We’re not sure if rows of glowing plants can ever replace streetlights, but there’s no doubt light pollution is growing. Artificial light emissions on Earth grew by about 50% between 1992 and 2017—and as much as 400% in some regions. That’s according to Shel Evergreen,in his story on the switch to bright LED streetlights.

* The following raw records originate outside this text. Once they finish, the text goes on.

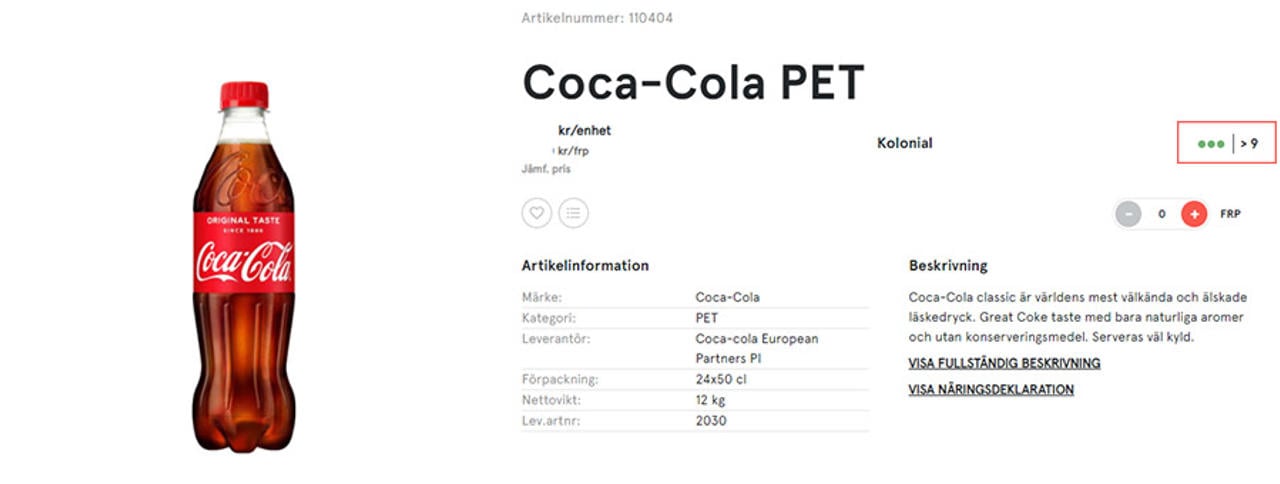Image resolution: width=1280 pixels, height=484 pixels.
Task: Click the Beskrivning heading
Action: click(948, 266)
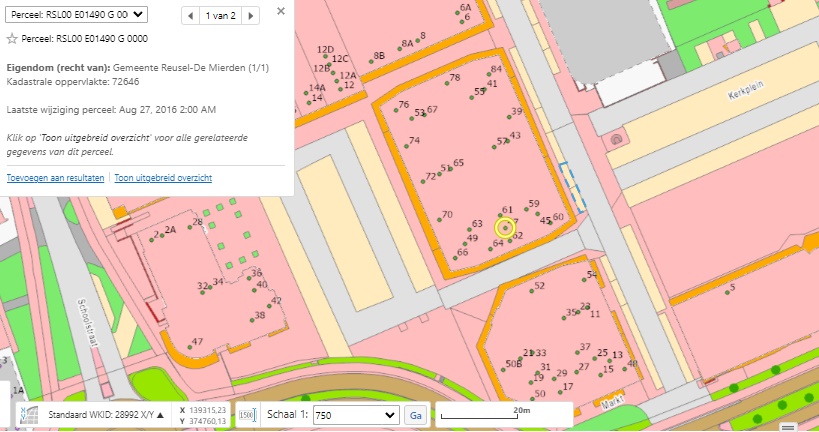The width and height of the screenshot is (819, 432).
Task: Click the round symbol near Kerkplein
Action: (617, 139)
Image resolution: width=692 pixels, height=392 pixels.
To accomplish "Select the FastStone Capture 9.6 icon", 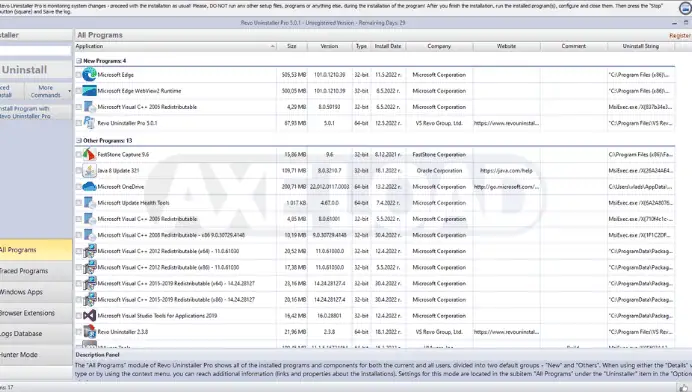I will [90, 155].
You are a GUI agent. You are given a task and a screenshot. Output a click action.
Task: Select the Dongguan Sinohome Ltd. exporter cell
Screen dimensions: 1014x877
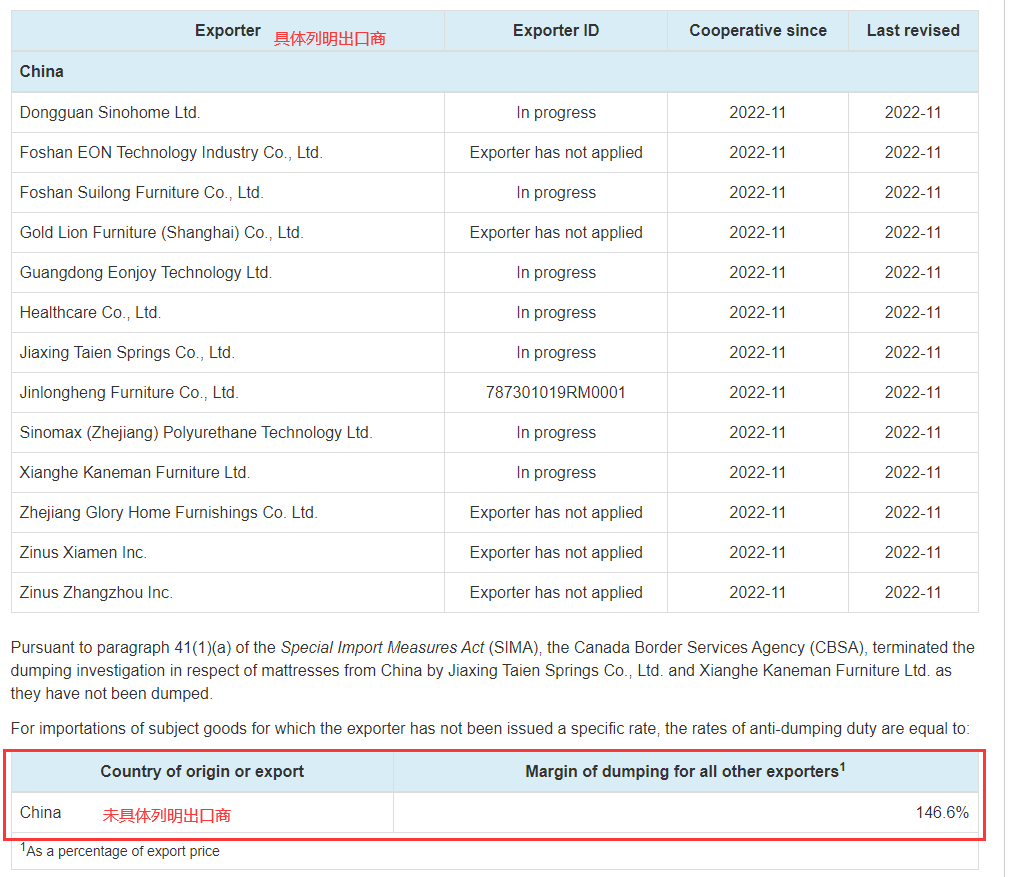(110, 113)
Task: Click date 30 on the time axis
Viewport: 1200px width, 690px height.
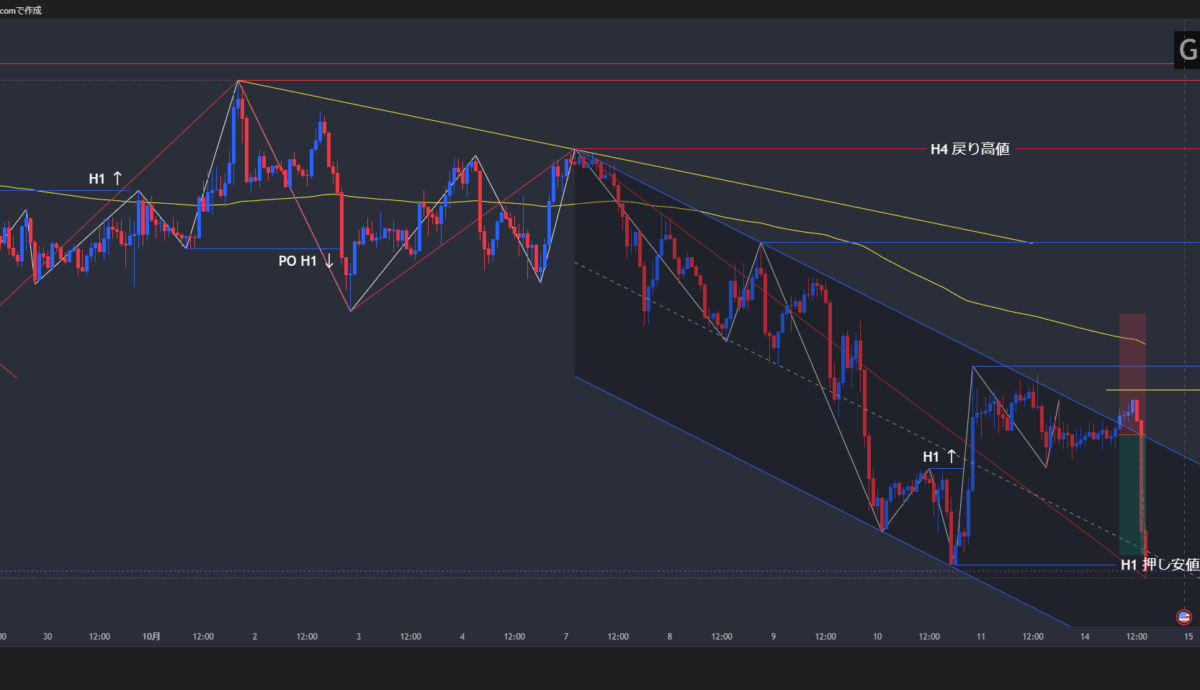Action: click(x=48, y=636)

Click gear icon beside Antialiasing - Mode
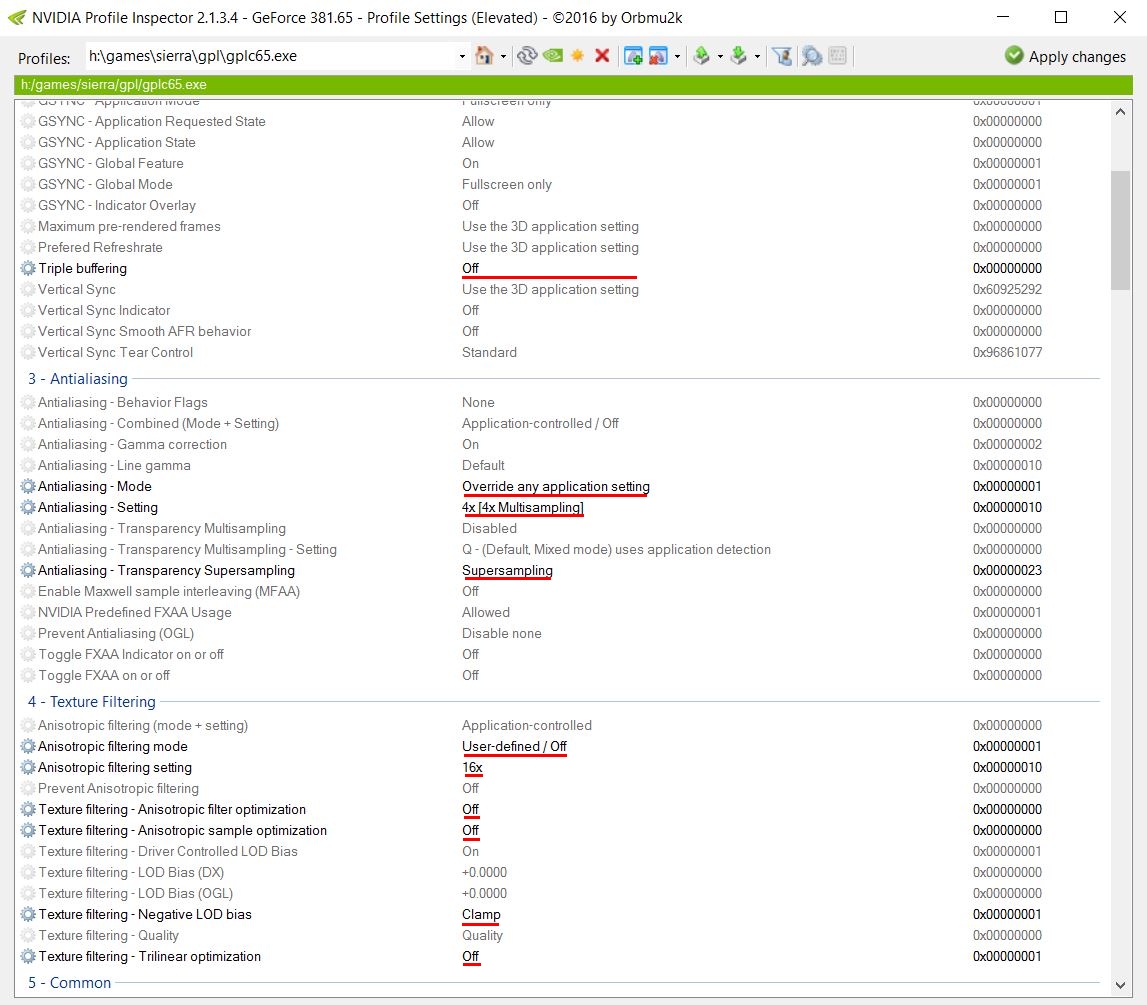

It’s taken a while for scientists to figure out how to make plants glow brightly enough to interest consumers. In 2016, I looked at a failed Kickstarter that promised glow-in-the-dark roses but couldn’t deliver.  

Another thing 

Cassandra Willyard is updating us on the case of Lisa Pisano, a 54-year-old woman who is feeling “fantastic” two weeks after surgeons gave her a kidney from a genetically modified pig. It’s the latest in a series of extraordinary animal-to-human organ transplants—a technology, known as xenotransplantation, that may end the organ shortage.

From around the web

Taiwan’s government is considering steps to ease restrictions on the use of IVF. The country has an ultra-low birth rate, but it bans surrogacy, limiting options for male couples. One Taiwanese pair spent $160,000 to have a child in the United States.  (CNN)

Communities in Appalachia are starting to get settlement payments from synthetic-opioid makers like Johnson & Johnson, which along with other drug vendors will pay out $50 billion over several years. But the money, spread over thousands of jurisdictions, is “a feeble match for the scale of the problem.” (Wall Street Journal)

A startup called Climax Foods claims it has used artificial intelligence to formulate vegan cheese that tastes “smooth, rich, and velvety,” according to writer Andrew Rosenblum. He relates the results of his taste test in the new “Build” issue of MIT Technology Review. But one expert Rosenblum spoke to warns that computer-generated cheese is “significantly” overhyped.

AI hype continued this week in medicine when a startup claimed it has used “generative AI” to quickly discover new versions of CRISPR, the powerful gene-editing tool. But new gene-editing tricks won’t conquer the main obstacle, which is how to deliver these molecules where they’re needed in the bodies of patients. (New York Times).